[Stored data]
☆ ☆ ☆ ☆ ☆

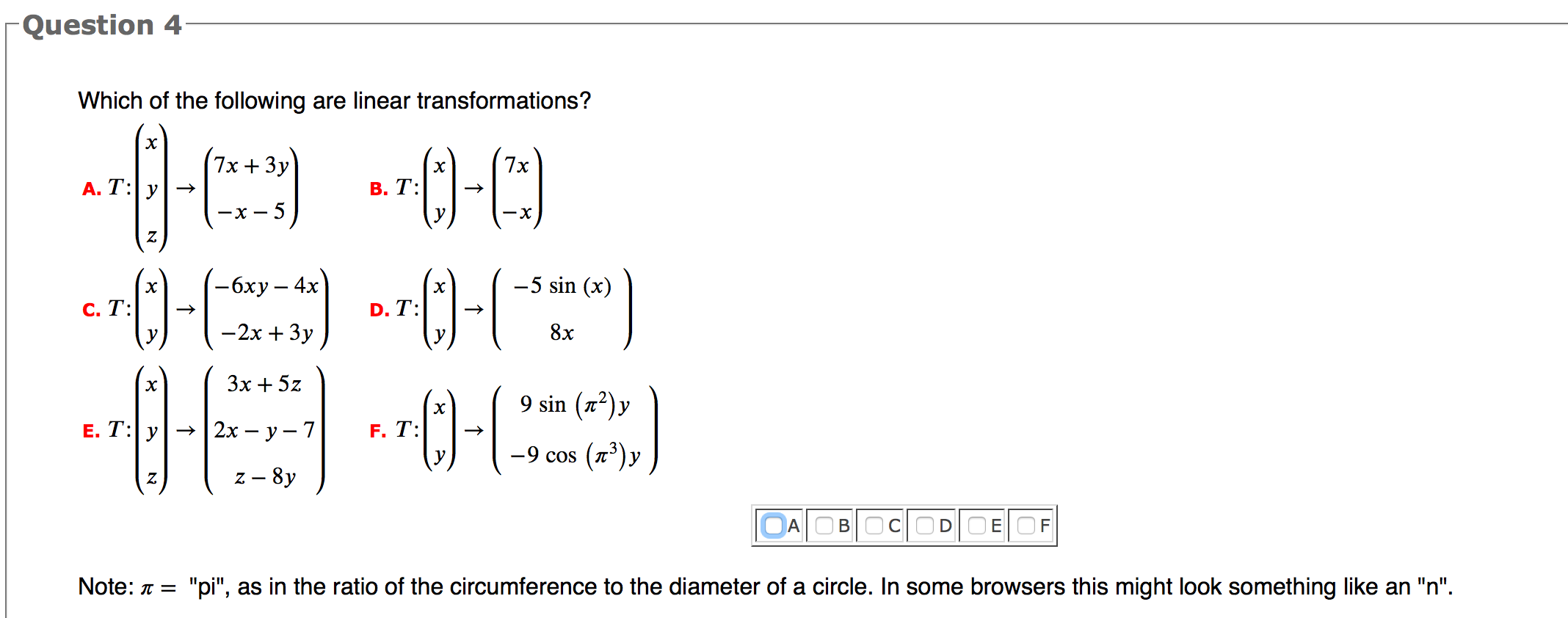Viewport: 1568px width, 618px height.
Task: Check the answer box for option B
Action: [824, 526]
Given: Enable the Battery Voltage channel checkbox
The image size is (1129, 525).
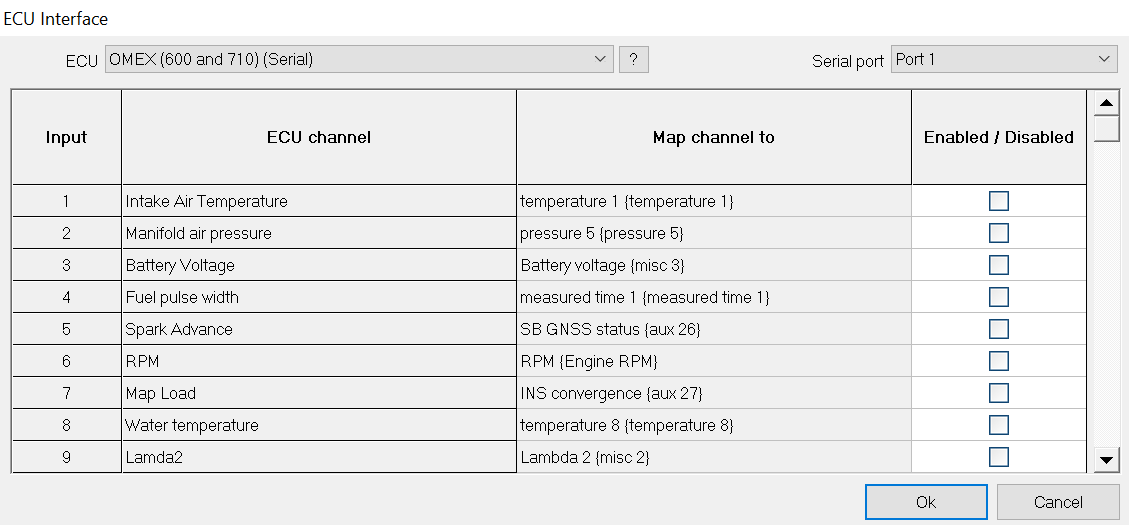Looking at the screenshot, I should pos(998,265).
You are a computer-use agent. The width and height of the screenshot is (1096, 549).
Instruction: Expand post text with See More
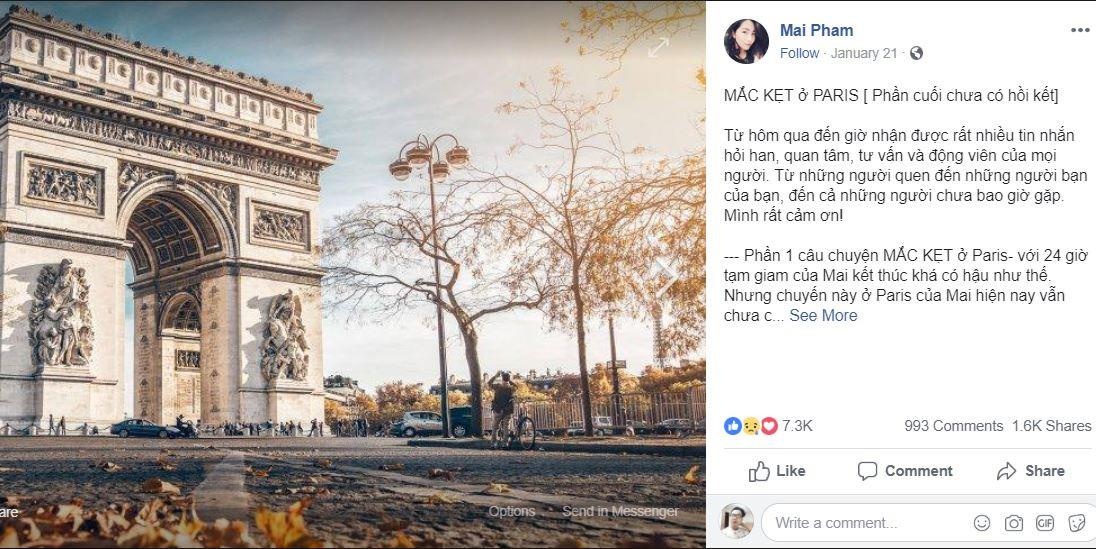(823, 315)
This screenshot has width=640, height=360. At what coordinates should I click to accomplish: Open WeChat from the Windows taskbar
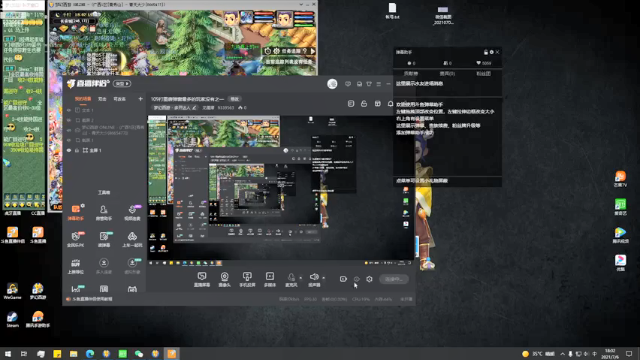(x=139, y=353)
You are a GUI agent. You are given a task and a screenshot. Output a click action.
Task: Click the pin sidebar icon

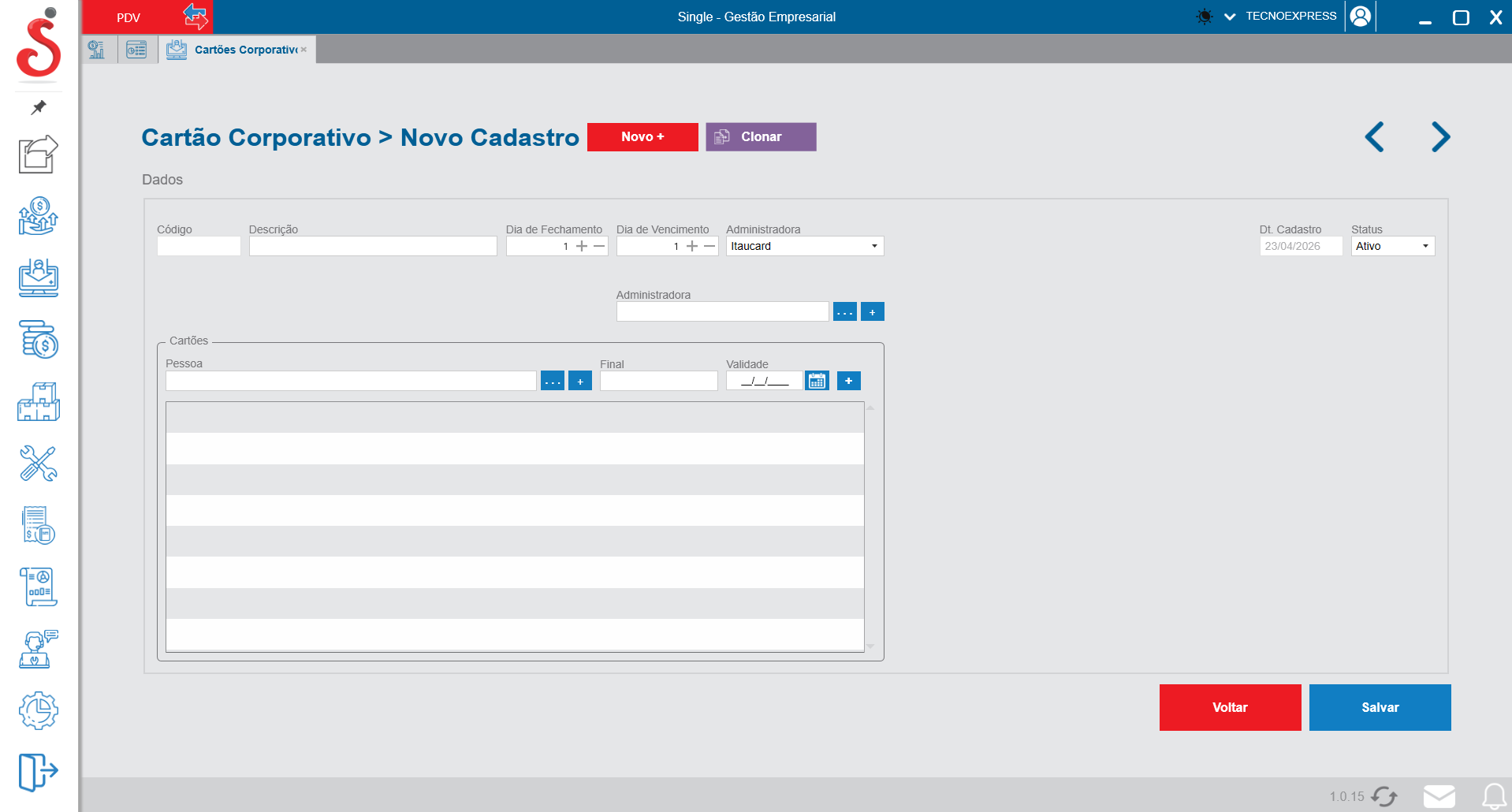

☆ ☆ ☆ ☆ ☆

▶ TASK DETAILS: Look through the entries for lines containing the word "agent" and return each one.

▶ SOLUTION:
You are a computer-use agent. The width and height of the screenshot is (1096, 549).
You are a GUI agent. You are given a task and a screenshot. Output a click action.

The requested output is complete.